Return the lines between the line containing "Screen dimensions: 1456x819" and the line containing "This screenshot has height=753, width=1190.", inclusive, reproducing them exactly.

━━━━━━━━━━━━━━━━━━━━━━━━━━━━━━

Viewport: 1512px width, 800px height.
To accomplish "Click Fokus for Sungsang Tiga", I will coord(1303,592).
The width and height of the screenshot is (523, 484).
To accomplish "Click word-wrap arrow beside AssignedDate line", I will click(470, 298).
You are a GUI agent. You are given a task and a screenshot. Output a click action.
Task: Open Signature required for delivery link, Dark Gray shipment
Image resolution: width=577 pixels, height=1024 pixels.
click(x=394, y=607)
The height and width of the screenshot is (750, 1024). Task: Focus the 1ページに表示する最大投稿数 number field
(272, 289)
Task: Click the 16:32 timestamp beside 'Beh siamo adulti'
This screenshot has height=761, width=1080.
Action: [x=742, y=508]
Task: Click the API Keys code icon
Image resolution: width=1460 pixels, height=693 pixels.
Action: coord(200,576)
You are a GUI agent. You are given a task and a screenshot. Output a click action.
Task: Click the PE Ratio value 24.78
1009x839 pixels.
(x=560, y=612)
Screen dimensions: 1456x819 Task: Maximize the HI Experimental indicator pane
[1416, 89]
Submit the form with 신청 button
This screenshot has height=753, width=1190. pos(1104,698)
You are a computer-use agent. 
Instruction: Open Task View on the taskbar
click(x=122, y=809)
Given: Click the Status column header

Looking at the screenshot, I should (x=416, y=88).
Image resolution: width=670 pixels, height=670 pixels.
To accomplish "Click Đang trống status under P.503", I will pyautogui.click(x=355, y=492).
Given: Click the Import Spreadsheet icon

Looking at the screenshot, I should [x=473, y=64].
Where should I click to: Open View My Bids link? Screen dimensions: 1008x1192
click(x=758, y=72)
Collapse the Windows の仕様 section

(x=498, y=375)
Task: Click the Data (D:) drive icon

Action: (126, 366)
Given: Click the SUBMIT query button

━━━━━━━━━━━━━━━━━━━━━━━━━━━━━━

**OUTPUT FOR THIS EXERCISE**
Screen dimensions: 1456x819 Task: Maximize the HI Experimental indicator pane
[1416, 89]
Submit the form with 신청 button
This screenshot has height=753, width=1190. pos(1104,698)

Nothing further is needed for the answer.